WHAT TO WORK ON ->
Write out, word for word, every line in the data below from the one containing "Select the Text" to the one containing "The width and height of the screenshot is (796, 383).", both of them included.

Saved data entries:
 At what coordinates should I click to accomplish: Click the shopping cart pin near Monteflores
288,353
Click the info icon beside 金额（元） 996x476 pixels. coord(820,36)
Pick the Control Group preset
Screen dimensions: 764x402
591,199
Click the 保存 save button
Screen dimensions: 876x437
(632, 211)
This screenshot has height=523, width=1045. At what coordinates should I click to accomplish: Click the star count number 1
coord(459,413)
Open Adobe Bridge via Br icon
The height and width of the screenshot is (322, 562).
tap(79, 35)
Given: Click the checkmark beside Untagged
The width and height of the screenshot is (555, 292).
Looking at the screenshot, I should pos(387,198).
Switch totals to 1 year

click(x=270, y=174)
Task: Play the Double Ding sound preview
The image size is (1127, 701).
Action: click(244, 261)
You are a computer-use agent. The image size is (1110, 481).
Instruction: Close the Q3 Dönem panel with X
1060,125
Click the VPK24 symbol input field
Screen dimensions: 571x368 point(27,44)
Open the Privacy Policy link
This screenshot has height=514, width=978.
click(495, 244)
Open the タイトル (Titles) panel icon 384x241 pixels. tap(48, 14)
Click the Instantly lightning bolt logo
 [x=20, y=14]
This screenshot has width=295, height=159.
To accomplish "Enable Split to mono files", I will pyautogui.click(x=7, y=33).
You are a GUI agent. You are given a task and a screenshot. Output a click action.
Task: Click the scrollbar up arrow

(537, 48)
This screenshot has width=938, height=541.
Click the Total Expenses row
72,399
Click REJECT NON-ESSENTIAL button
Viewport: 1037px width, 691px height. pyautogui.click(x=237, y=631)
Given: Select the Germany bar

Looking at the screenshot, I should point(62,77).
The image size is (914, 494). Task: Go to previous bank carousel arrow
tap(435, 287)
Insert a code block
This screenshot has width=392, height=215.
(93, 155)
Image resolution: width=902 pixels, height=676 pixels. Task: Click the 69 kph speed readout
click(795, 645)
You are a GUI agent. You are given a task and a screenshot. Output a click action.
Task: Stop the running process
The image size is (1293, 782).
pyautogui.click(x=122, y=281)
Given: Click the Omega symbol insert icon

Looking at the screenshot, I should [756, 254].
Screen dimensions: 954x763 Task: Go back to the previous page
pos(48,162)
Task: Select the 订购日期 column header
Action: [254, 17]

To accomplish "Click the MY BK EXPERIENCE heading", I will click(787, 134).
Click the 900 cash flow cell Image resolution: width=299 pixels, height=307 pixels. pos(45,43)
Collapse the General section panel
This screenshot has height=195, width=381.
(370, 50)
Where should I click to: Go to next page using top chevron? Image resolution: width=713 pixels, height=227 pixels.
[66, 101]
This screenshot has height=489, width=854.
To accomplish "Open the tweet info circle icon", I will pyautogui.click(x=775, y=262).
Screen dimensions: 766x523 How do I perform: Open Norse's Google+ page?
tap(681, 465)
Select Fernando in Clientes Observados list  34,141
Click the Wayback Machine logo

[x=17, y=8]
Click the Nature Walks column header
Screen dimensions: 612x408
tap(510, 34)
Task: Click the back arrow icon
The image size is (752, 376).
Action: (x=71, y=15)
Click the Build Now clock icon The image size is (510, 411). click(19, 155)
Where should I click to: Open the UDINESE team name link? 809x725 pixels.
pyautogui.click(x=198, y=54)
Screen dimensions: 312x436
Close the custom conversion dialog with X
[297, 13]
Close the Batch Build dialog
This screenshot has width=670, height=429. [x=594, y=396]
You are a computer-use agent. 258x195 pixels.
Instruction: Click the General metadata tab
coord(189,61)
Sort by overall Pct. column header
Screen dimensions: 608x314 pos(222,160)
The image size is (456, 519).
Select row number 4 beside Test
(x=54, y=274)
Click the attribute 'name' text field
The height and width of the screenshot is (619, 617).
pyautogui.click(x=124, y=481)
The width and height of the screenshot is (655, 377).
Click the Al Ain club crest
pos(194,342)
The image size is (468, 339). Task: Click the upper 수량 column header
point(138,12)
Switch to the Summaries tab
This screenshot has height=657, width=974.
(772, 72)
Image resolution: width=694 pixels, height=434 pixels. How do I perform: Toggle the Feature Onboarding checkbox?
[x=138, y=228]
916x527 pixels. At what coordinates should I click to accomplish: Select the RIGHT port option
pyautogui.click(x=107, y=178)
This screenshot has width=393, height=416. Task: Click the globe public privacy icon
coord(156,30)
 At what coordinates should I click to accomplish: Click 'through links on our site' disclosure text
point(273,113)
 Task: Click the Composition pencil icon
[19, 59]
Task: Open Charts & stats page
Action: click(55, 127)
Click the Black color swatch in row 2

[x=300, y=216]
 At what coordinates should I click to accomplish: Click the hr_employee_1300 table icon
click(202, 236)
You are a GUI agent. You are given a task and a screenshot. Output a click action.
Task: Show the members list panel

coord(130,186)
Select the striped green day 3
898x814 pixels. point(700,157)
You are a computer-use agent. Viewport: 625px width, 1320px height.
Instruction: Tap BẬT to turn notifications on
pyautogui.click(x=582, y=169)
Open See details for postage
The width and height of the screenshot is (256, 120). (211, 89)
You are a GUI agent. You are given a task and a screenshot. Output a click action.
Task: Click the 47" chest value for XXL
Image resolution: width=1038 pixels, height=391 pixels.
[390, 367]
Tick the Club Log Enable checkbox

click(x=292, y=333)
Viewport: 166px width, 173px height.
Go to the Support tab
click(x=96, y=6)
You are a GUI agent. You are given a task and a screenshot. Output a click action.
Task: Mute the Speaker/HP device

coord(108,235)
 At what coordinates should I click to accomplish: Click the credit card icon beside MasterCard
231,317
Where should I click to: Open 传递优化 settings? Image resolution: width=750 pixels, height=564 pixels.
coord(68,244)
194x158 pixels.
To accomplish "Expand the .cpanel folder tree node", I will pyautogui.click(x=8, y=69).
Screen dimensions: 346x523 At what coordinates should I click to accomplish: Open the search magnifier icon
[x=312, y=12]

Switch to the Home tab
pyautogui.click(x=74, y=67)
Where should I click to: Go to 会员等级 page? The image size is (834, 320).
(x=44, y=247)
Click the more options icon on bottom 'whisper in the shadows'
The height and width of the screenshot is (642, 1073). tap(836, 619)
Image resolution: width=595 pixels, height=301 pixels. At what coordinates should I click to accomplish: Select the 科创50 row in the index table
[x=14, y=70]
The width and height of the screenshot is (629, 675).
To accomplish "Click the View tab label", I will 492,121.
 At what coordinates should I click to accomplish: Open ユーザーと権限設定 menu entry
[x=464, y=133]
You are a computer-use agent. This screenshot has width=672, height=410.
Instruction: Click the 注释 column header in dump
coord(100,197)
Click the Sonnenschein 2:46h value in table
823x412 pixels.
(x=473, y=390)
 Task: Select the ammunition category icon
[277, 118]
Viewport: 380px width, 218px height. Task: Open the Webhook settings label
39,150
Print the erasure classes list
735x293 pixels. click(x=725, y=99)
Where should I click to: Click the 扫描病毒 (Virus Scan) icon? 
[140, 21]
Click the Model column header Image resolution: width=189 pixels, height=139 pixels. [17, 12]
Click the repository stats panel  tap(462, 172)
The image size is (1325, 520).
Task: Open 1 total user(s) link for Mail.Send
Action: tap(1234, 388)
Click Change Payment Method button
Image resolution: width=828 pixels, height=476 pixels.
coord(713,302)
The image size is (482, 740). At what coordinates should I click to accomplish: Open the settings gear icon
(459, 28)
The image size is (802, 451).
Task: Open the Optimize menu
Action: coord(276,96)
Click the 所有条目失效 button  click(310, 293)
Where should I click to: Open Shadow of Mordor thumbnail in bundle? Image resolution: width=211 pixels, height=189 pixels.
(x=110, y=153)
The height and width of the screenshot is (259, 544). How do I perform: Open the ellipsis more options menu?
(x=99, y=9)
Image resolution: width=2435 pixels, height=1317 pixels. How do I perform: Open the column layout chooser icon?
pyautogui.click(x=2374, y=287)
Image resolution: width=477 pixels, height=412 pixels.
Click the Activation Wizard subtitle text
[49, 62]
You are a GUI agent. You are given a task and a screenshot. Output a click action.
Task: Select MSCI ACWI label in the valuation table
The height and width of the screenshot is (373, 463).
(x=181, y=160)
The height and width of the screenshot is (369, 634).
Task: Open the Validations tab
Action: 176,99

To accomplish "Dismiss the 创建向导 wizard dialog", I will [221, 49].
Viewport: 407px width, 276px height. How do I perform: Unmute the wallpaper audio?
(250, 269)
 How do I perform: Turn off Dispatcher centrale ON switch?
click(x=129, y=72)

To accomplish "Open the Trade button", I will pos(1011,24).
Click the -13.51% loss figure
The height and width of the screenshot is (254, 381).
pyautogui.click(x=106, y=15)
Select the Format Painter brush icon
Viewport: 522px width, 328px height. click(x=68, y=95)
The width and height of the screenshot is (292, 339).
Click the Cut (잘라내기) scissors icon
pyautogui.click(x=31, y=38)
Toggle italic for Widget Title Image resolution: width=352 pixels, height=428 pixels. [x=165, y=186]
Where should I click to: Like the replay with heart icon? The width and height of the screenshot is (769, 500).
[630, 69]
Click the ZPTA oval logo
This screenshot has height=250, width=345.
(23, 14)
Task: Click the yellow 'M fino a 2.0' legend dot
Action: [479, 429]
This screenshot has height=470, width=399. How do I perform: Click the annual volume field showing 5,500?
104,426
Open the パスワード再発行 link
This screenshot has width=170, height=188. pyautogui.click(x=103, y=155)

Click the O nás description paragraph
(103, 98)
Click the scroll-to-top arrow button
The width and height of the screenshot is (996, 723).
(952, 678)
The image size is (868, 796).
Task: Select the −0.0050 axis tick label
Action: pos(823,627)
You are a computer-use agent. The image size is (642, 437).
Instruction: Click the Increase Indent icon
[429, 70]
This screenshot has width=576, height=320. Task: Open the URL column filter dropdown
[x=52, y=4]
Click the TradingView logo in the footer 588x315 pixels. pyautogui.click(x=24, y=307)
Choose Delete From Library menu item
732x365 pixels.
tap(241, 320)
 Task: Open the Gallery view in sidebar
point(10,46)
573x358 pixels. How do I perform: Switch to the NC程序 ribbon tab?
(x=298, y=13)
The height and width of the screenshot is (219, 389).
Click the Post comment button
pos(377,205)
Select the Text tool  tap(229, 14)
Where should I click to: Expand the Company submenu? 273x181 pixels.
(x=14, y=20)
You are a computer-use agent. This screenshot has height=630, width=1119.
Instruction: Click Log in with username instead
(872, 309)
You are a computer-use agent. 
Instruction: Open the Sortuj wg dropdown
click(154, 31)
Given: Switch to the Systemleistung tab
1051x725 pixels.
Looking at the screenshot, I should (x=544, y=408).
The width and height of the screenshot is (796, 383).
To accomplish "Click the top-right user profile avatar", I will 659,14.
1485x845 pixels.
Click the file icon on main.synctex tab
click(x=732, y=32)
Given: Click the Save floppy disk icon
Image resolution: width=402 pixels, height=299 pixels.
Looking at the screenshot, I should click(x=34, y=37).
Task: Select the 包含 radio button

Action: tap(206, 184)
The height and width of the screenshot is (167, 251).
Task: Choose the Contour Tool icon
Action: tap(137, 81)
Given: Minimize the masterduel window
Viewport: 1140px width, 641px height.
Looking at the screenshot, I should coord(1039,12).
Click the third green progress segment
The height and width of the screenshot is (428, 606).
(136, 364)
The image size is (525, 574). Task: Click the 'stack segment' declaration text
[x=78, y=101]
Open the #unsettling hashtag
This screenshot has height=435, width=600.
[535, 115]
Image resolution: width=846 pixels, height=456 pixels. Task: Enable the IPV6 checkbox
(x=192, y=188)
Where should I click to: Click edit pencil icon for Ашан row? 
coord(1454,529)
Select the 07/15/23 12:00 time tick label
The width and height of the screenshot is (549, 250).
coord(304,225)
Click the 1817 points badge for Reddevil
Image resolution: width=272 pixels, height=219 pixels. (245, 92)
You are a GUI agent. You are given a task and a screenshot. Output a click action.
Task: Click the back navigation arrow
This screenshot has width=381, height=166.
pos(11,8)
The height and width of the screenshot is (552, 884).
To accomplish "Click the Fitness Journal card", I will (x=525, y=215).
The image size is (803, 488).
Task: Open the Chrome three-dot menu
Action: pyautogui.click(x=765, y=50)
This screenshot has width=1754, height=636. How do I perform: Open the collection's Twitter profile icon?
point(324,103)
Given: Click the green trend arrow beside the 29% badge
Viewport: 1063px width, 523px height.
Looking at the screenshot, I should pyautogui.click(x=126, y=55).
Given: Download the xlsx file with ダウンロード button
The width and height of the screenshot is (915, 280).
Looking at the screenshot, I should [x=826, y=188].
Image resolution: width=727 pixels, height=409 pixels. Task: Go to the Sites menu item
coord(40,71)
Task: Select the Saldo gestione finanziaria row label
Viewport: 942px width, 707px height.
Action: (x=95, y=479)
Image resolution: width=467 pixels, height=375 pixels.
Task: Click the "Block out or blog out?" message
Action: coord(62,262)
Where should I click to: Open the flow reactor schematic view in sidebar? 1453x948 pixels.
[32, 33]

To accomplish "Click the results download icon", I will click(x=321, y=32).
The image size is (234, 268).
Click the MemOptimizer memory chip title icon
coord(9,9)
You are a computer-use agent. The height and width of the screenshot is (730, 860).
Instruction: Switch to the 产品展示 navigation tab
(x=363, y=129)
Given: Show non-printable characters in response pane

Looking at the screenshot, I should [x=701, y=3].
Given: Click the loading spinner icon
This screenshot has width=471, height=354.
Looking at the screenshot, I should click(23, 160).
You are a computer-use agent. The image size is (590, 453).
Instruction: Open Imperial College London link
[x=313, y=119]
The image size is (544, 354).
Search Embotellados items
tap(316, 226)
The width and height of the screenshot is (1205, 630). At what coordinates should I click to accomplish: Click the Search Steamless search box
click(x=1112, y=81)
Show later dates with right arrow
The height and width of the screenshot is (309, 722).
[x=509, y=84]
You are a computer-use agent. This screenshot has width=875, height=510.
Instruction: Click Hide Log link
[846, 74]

RESPONSE TO THIS EXERCISE ->
Select the Text tool  tap(229, 14)
Where should I click to: Expand the Company submenu? 273x181 pixels.
(x=14, y=20)
You are a computer-use agent. This screenshot has height=630, width=1119.
Instruction: Click Log in with username instead
(872, 309)
You are a computer-use agent. 
Instruction: Open the Sortuj wg dropdown
click(154, 31)
Given: Switch to the Systemleistung tab
1051x725 pixels.
Looking at the screenshot, I should (x=544, y=408).
The width and height of the screenshot is (796, 383).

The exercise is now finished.